I know you're hurting inside. Really hurting inside. I mean, you might say I don't know how you feel, because I never went through what you went through. You looked up to him. You saw him as the perfect example. You imagined yourself with him. You wanted to be with him. And then you realized you can't, so you settled for watching everything he's in, reading everything he's mentioned in, that sort of thing.

And now you feel betrayed, because you hoped hard, and wished hard, and imagined hard, and yet it wasn't enough. Where was that law of attraction when you needed it? What happened to "if you think about it, it will come"? How come, after all this devotion, Ryan Gosling and Eva Mendes end up having a baby?

"Why can't it be me?" I heard you this morning, and I assume I'll hear you say this for the next few weeks. Months? Years?

Well, sure, you already knew that they were dating, although they never really talked about it, so you hoped that it's all just a rumor and that it isn't true. She's way older than him, you argued. Sure, he's also seven years older than you, but that's not as awkward - and besides, you said you'll make him soooo happy if he chooses to be with you. And yet, you growled, he chose that has-been, and now she's carrying his son.

Let me tell you this. Who the fuck are you calling a has-been?

Eva Mendes is not a has-been. She's the most perfect, most stunning, most astounding female creature this earth has had the privilege of hosting! She may be 40, but she is timeless. Timeless, I tell you. How dare you call her a has-been.

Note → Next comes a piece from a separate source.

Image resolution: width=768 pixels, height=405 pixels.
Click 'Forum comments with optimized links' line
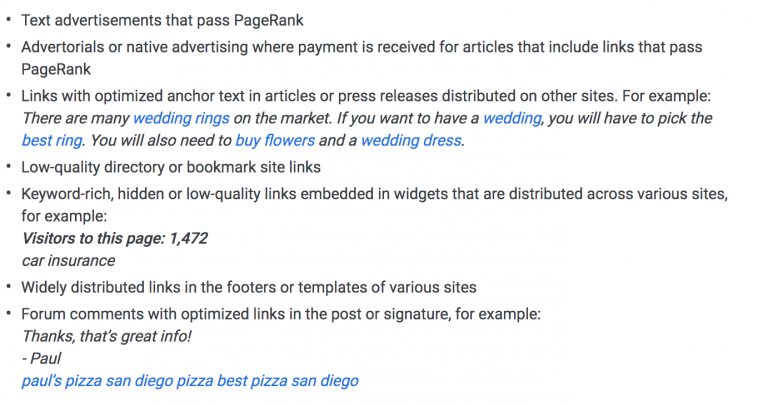(281, 314)
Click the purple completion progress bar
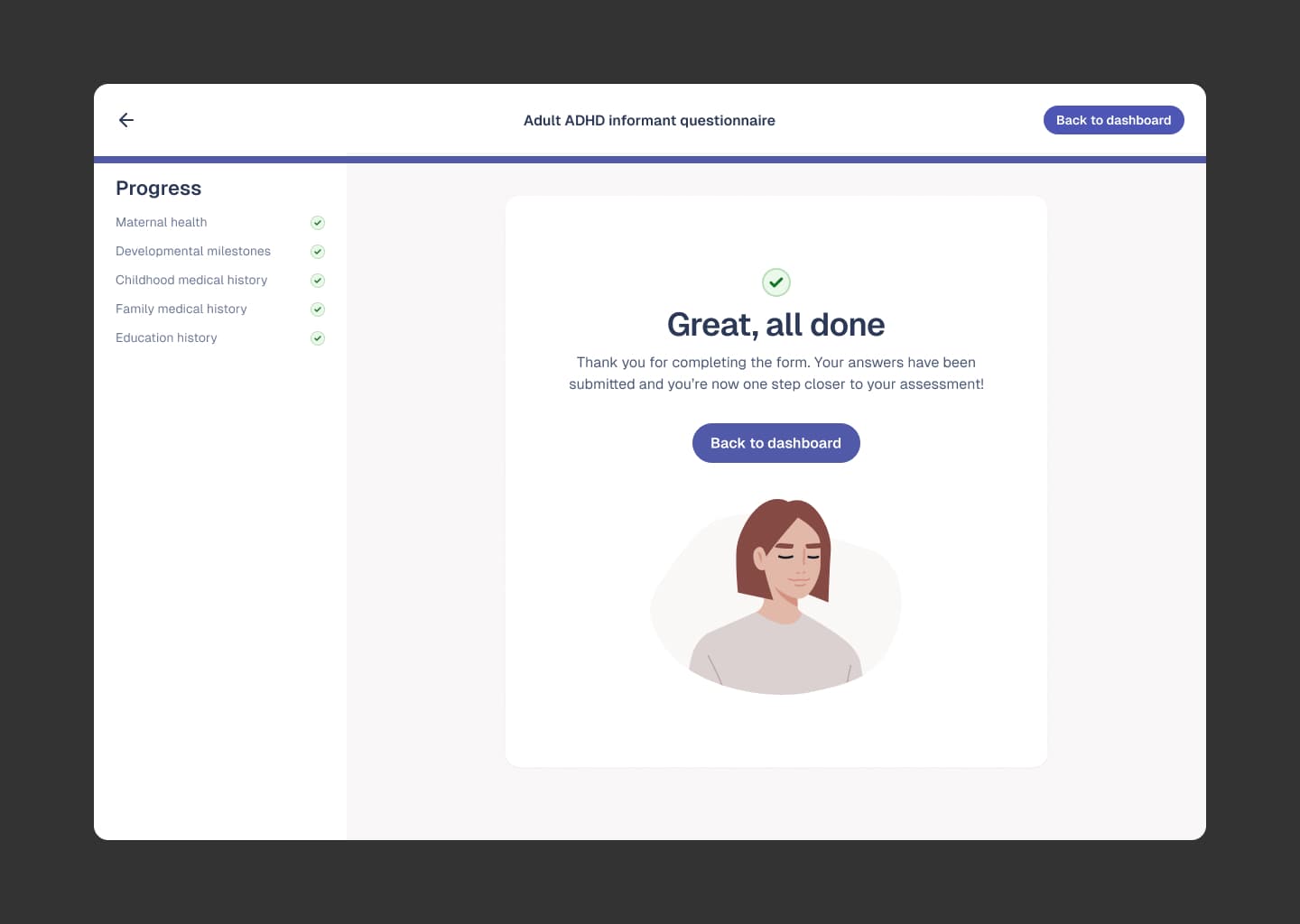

But to my point - how dare this nobody, this Ryan Gosling, take my Eva Mendes away from me? Who is he anyway, and why does he even dare be near her? He's just this schlub with no talent, no charm, no redeeming qualities whatsoever. Why do you find him hot anyway? What does he have that, say, I don't? What makes him saying "hey girl" so special? I can do a much better job than him. I look better than him. I'm more charming than him. And more importantly, I am right beside you. He'll only talk to you through stupid memes. I will talk to you in person.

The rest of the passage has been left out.